Dans cet article, vous découvrirez son rôle en tant que pharaon à une époque de crise majeure et comment il parvint à diriger l’Ancien Empire pendant trois décennies malgré les turbulences.
Qui était Unas ?
Reconnu comme le dernier roi de la Ve dynastie d’Égypte (2465 – 2325 av. J.-C.), Unas fut couronné au cœur d’une crise économique liée à l’insatisfaction grandissante du peuple envers la monarchie. Il dirigea donc le pays durant une période particulièrement critique de l’histoire de l’Égypte antique, lorsque la décentralisation du pouvoir annonça le déclin de son influence et prépara la dissolution de l’Ancien Empire.
Il était appelé à opérer une refonte majeure des politiques économiques, mais la plupart de ses stratégies échouèrent, précipitant la fin de la dynastie. Il n’en demeure pas moins capable de mener à bien certaines réformes qui aidèrent le royaume à retrouver une certaine sécurité économique en s’efforçant de préserver ses relations commerciales avec le Levant côtier, le sud de Canaan et la Nubie.
Ce fut un défi considérable, mais il convient de souligner qu’il fut le premier pharaon à innover dans la construction de nouvelles pyramides. De manière remarquable, il fit graver sur les parois intérieures de sa pyramide à Saqqarah des formules religieuses et magiques, qui devinrent par la suite les célèbres Textes des Pyramides.
Il se distingua également par l’utilisation de blocs prélevés sur les monuments de ses prédécesseurs pour ériger de nouvelles pyramides en son honneur. Cette entreprise audacieuse scella son règne comme la transition entre la fin de la Ve dynastie et le début de la VIe.
La pyramide d’Unas
Le pharaon Unas fut reconnu pour avoir introduit des innovations dans sa chambre funéraire et les salles de sa pyramide. Les textes des pyramides découverts sur les murs furent décrits par les archéologues comme des guides religieux et magiques destinés à accompagner le pharaon défunt dans son voyage vers l’au-delà.
Par exemple, ces incantations gravées sur les parois de la pyramide étaient associées à des rituels anciens, constituant une collection inestimable des vénérables traditions et croyances égyptiennes.
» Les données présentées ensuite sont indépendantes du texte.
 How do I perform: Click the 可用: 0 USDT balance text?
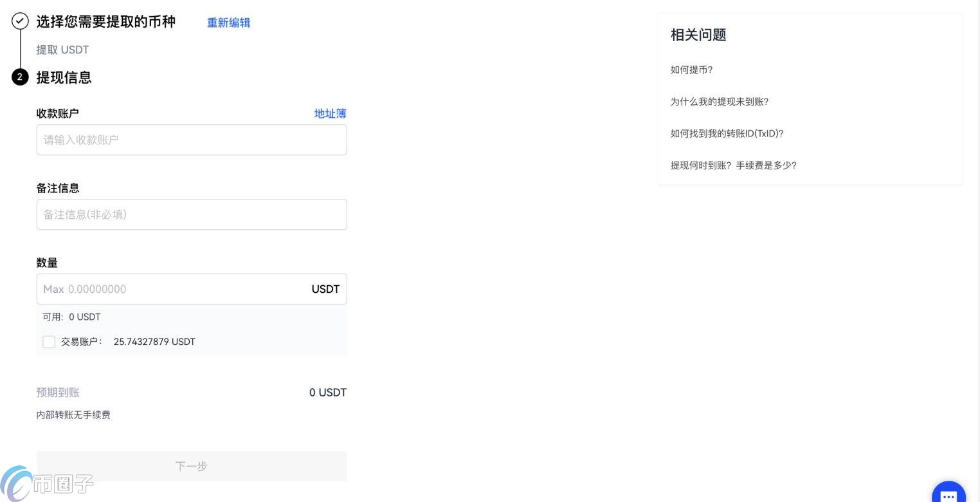(x=71, y=317)
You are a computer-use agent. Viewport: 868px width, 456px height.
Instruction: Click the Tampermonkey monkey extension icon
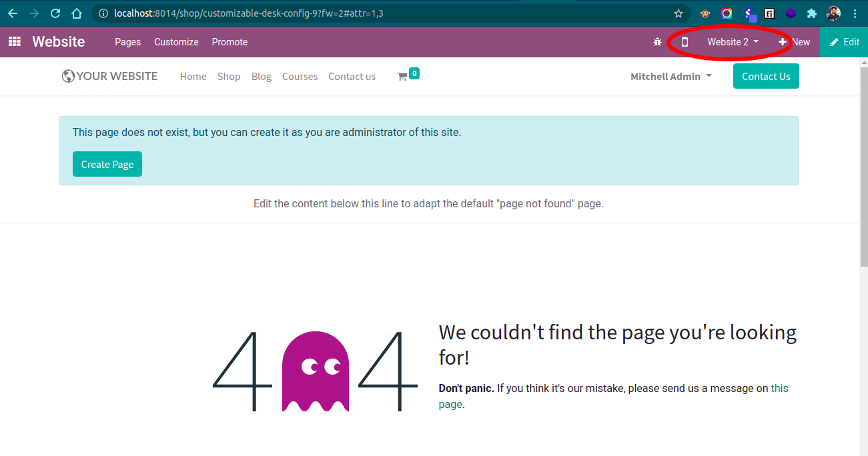[x=705, y=13]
Il faut également mentionner la chaussée d’Unas, une chaussée couverte de 800 mètres reliant son complexe pyramidal au temple de la vallée. Les murs de cette chaussée revealed d’brillantes inscriptions retraçant la vie quotidienne des populations anciennes. Ils représentaient également les symboles de sa royauté, ses écrits et des récits confirmant les événements de son règne, gravés sur les murs et les monuments.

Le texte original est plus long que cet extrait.